Celebrate Arizona’s Centennial Through Conservation!

More than 100 Conservation Advocates Meet with State Legislators for Environmental Day at the Capitol.

January 31, 2012, Phoenix, AZToday at the Arizona State Capitol, more than 100 people from 25 different legislative districts and representing more than 20 groups met with their state legislators in support of environmental protection and conservation programs.

Volunteer advocates asked legislators to support adequate funding for State Parks and to specifically support legislation sponsored by Representative Karen Fann (R-1) that allows parks to keep revenue generated from the parks to support the park system.

“Our state parks deserve to be open, public, and keep the money they earn at the gate from visitors, said Bret Fanshaw with Environment Arizona.  “We hope the legislature will pass Representative Fann’s bill in good faith that state parks will be protected in this year’s budget and into the future.”

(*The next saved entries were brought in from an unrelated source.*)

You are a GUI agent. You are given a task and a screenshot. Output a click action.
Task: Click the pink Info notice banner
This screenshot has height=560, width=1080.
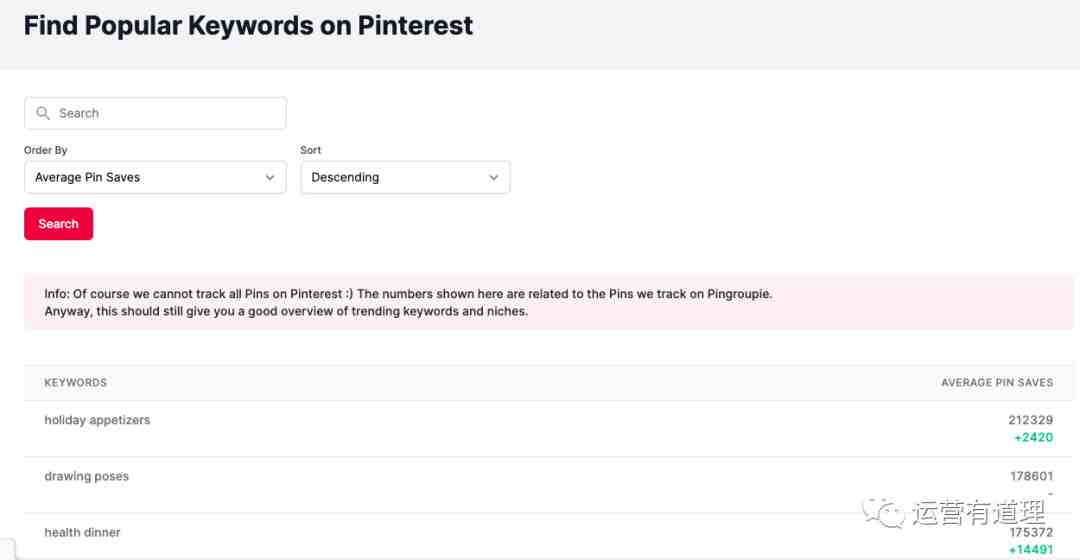pyautogui.click(x=548, y=302)
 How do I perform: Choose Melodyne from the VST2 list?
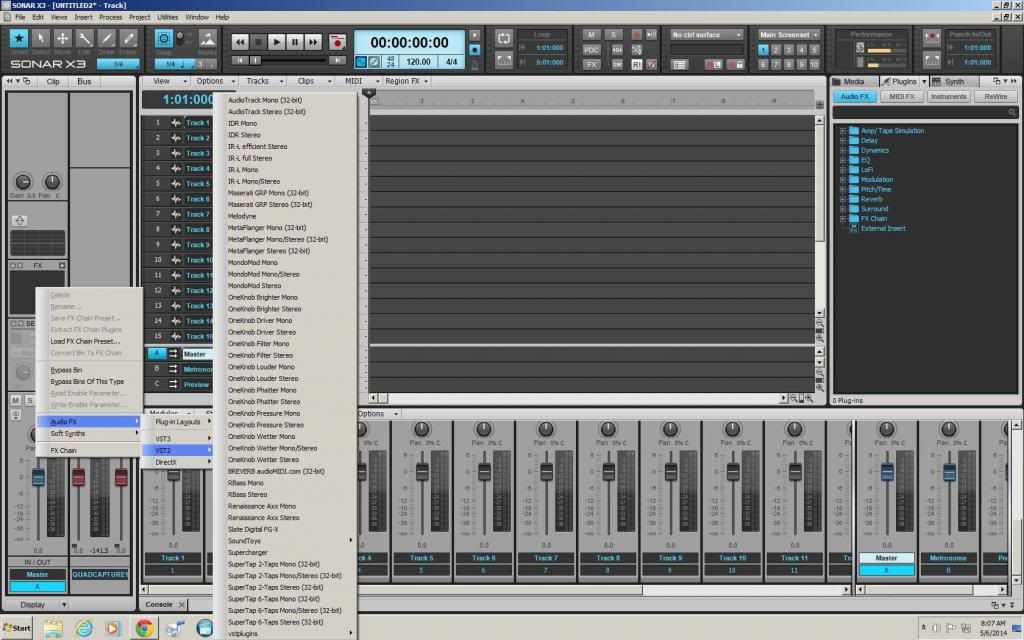point(243,216)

Conservation of state trust lands has long been a key priority for most Arizona conservation groups. While there is no comprehensive measure on the table to do that, advocates asked legislators to support conserving state trust lands and to support the bills being promoted by Senator John Nelson (R-10) to facilitate limited and transparent land exchanges for better management of state trust lands and public lands. They asked the legislators to refrain from trying to swipe the last of the Land Conservation Fund, a voter-protected fund that supports conservation of state trust lands and for which voters again expressed support on the 2010 ballot.

“We need to preserve certain state trust lands to save their natural resources, open spaces, wildlife habitat, and historic/geologic features so that our communities now and in the future have those treasures,” said Ann Hutchinson, Executive Vice President, North Country Conservancy – Daisy Mountain Preservation Effort. “The values go way beyond the obvious beauty of the land and the opportunities to recreate. The preserved open spaces have economic value. Businesses and residents look to preserves and parks to raise and maintain a high quality of life. Homes and land surrounding parks and preserves have higher value.”

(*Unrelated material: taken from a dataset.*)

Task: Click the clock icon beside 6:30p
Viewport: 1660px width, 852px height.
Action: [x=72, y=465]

Keeping funding for the Arizona Water Protection Fund was also a key issue for many advocates. The Arizona Water Protection Fund is the only dedicated funding source to protect and restore riparian habitats in Arizona. In 2011, the Legislature voted to permanently eliminate the general fund appropriation for the program.

Also on the priority list for advocates was a measure sponsored by Representative Steve Farley (D-28) that reinstates both the Heritage Fund and the Local Transportation Assistance Fund, which helps to fund transit. Prior to the Legislature’s elimination of the State Parks Heritage Fund as part of the FY2011 budget, these dollars helped fund natural areas, historic preservation, and local and regional park programs.

“An additional measure, HCR 2047, sponsored by Representative Russ Jones, is a referral to the voters for the 2012 election and would restore the language and funding of the Parks’ side of the Heritage Fund,” said Janice Miano, Director of the Arizona Heritage Alliance. “With the success of either measure, the voters’ Heritage Fund would once again be whole and functioning, providing countless jobs, community pride, and potential for increased tourism to both city and rural areas.”

Group leaders expressed concerns about the plethora of anti-environmental legislation, much of it aimed at ignoring or weakening federal environmental laws and land protections. Among them are bills that seek to control national forests and other public lands, measures whose intent is to assert total control of air and water and thus ignore the provisions of the Clean Air, Clean Water, and Endangered Species acts.

“We need our state legislature and governor to step up to strengthen Arizona’s environmental protection laws, rather than seek to ignore or weaken the safety nets for clean air and clean water, as well as our endangered plants and animals,” said Sandy Bahr, Chapter Director for the Sierra Club’s Grand Canyon Chapter. “Without the Clean Air Act, Clean Water Act, and Endangered Species Act, there would be few, if any, protections for these important resources.”